At the recent Value in Cancer Care Summit, a former bankruptcy judge, Karen Overstreet, addressed the financial toxicity that often comes with a cancer diagnosis. Cancer is overwhelming and confusing and there is often not a lot of transparency about the financial impact. Patients are reluctant to discuss financial concerns with their care team – either out of embarrassment or fear that treatment will be withheld – and care teams often lack in house resources to help patients with financial navigation. Those who do have resources like financial counselors and social workers often bring them in when the situation is already a crisis.
After witnessing the financial devastation cancer can cause in her bankruptcy courtroom, Judge Overstreet founded Consumer Education and Training Services (CENTS) to provide educational and legal resources to help patients prevent or overcome financial challenges.

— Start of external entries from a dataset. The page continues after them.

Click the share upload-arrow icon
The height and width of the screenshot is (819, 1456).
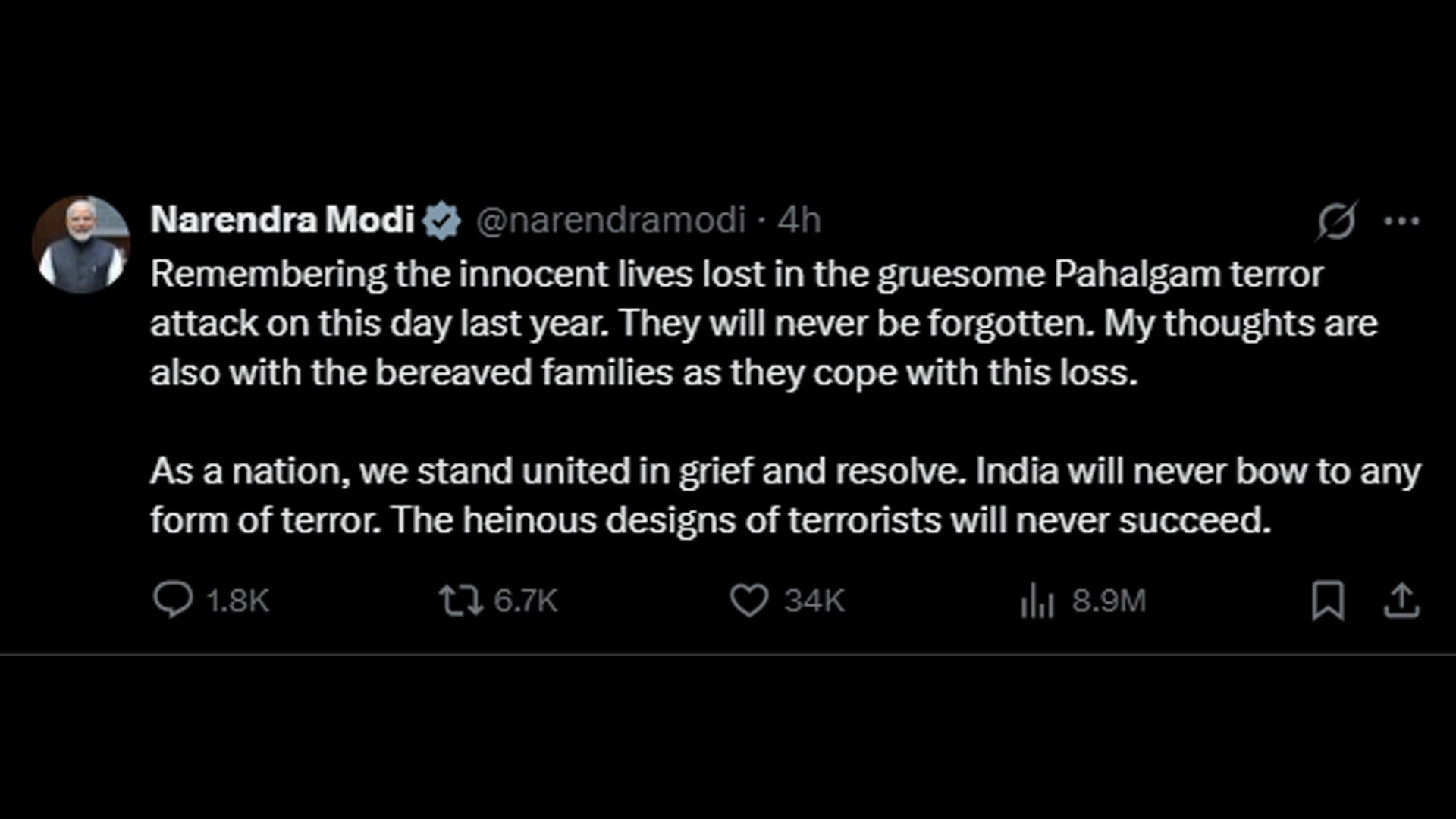click(1401, 601)
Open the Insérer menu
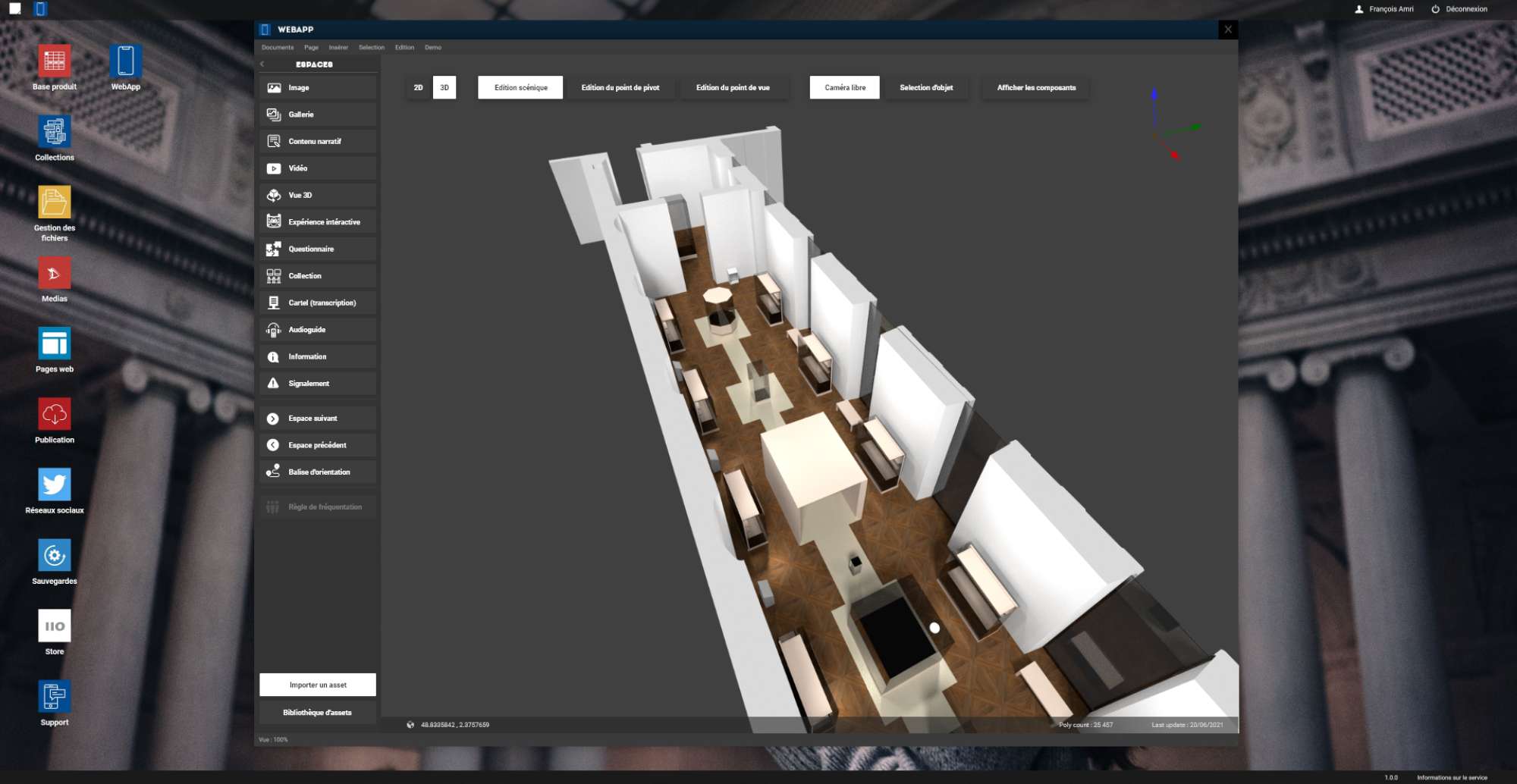 tap(338, 48)
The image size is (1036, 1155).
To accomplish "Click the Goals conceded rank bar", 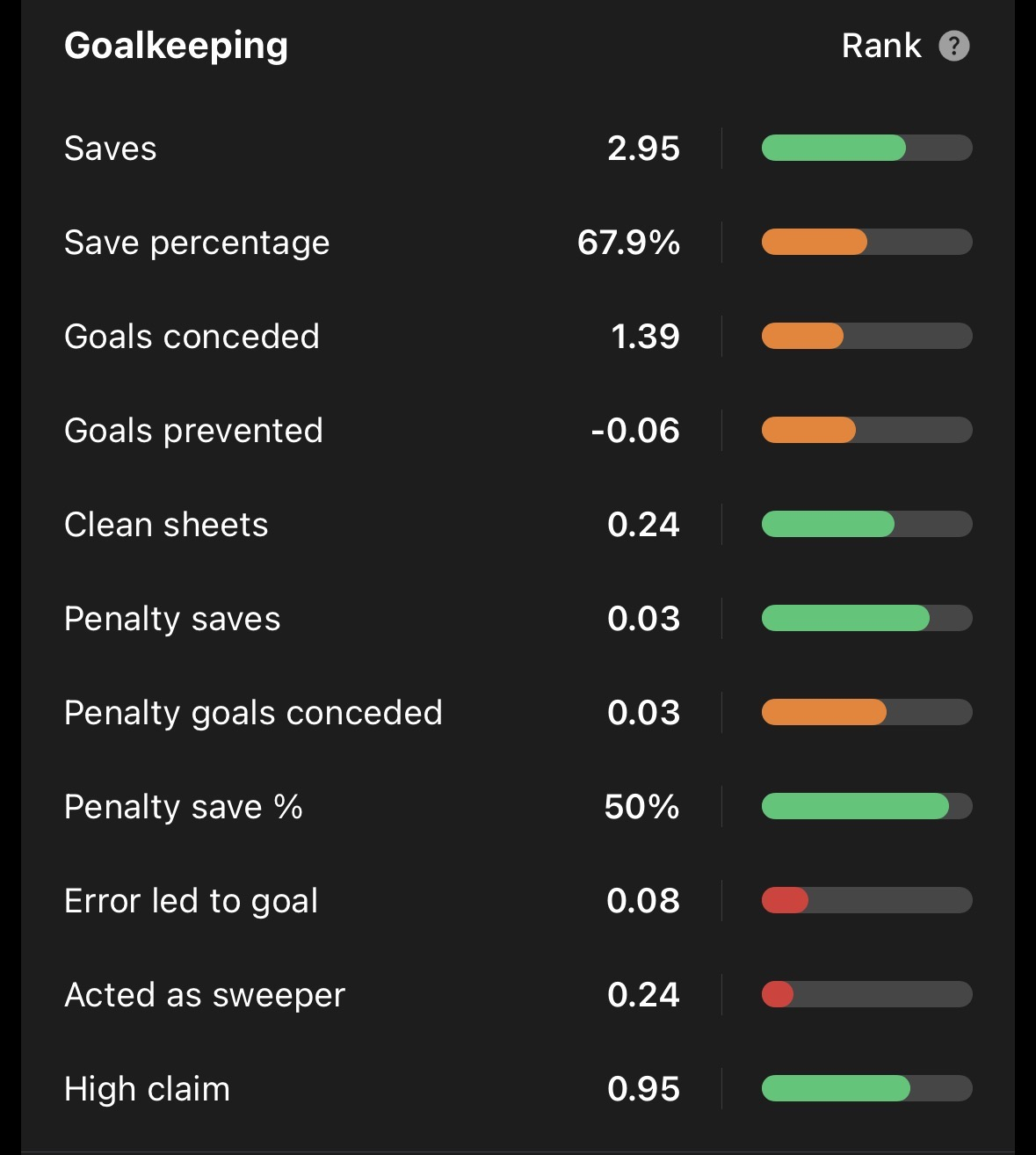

Her organization surveyed patients to learn more about what they need when it comes to financial challenges. Of those they surveyed, the vast majority want help, including:
- Information about financial literacy and counseling starting at diagnosis
- Someone to talk to periodically throughout treatment
- Money management information
- Help finding copay assistance
- Guidance in choosing and navigating a healthcare plan
Judge Overstreet acknowledged that financial toxicity is a complicated and unfair issue that requires help at the legislative level to begin to correct it, but in the meantime organizations like hers are doing what they can to provide assistance and many cancer care providers are working to address financial concerns as they help patients throughout treatment.